**Exercise details**
Please rewrite the lines from the start through the line containing "Expand the Доходы", substituting "interface agent" for "GUI agent" and leaving everything else unchanged.

──────────────────────────────

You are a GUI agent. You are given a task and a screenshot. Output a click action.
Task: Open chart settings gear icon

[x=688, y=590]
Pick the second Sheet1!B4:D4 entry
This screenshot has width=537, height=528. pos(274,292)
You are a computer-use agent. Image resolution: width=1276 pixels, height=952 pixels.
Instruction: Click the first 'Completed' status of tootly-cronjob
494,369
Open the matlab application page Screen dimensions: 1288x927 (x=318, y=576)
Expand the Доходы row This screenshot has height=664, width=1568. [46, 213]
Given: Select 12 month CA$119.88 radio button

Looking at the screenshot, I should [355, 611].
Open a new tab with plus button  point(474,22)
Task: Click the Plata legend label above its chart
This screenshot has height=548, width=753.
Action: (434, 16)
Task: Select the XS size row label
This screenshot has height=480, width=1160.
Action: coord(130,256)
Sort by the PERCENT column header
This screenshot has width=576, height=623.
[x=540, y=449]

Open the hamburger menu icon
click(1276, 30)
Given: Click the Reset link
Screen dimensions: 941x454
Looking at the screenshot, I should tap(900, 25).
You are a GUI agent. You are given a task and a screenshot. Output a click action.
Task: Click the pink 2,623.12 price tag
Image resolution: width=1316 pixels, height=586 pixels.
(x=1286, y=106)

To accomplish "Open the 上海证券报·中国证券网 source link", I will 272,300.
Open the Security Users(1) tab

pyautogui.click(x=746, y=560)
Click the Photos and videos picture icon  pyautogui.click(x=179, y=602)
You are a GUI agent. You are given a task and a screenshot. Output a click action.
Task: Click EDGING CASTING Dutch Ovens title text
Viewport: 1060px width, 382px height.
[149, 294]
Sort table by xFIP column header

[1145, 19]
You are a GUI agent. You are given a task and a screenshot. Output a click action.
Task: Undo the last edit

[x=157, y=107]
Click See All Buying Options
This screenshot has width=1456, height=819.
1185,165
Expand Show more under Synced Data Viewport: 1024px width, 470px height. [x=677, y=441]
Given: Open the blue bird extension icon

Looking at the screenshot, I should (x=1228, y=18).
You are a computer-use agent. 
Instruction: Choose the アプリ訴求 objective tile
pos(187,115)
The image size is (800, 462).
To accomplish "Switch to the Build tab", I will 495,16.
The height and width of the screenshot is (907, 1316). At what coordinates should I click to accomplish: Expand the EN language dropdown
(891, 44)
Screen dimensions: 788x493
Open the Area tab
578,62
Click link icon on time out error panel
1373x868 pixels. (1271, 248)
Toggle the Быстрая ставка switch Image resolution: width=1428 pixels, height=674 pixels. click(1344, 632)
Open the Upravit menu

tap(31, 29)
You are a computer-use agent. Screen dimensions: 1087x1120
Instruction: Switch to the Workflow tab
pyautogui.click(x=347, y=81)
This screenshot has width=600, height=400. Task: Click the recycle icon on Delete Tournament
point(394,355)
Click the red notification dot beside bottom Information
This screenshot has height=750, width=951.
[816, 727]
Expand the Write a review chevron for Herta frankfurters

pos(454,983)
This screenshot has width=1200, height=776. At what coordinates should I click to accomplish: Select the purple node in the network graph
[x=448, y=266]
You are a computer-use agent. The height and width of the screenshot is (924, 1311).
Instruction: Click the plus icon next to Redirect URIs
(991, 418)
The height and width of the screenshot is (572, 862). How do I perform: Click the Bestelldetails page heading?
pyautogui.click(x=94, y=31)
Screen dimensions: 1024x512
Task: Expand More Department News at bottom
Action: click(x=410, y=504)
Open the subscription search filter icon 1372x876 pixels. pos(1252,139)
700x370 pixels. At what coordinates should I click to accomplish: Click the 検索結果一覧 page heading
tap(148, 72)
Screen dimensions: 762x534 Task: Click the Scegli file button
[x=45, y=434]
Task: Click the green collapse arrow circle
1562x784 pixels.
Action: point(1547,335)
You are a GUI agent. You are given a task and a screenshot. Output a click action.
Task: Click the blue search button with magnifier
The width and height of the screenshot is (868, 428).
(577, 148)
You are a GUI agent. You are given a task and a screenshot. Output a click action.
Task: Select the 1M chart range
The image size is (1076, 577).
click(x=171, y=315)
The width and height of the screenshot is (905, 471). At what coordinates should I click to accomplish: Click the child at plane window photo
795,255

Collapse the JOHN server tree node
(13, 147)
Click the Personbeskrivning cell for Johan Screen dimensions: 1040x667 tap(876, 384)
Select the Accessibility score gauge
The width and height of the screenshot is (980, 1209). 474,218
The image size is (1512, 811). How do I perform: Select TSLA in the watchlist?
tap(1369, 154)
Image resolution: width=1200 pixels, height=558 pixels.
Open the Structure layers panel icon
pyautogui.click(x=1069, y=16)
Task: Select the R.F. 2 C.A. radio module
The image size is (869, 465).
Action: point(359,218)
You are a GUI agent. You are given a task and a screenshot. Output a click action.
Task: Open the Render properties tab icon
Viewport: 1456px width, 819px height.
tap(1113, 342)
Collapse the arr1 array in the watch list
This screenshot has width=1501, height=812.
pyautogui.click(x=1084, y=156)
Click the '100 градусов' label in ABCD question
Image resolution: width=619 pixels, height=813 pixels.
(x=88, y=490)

──────────────────────────────

**Solution to this exercise**
You are a interface agent. You are given a task and a screenshot. Output a click action.
Task: Open chart settings gear icon

[x=688, y=590]
Pick the second Sheet1!B4:D4 entry
This screenshot has width=537, height=528. pos(274,292)
You are a computer-use agent. Image resolution: width=1276 pixels, height=952 pixels.
Instruction: Click the first 'Completed' status of tootly-cronjob
494,369
Open the matlab application page Screen dimensions: 1288x927 (x=318, y=576)
Expand the Доходы row This screenshot has height=664, width=1568. [46, 213]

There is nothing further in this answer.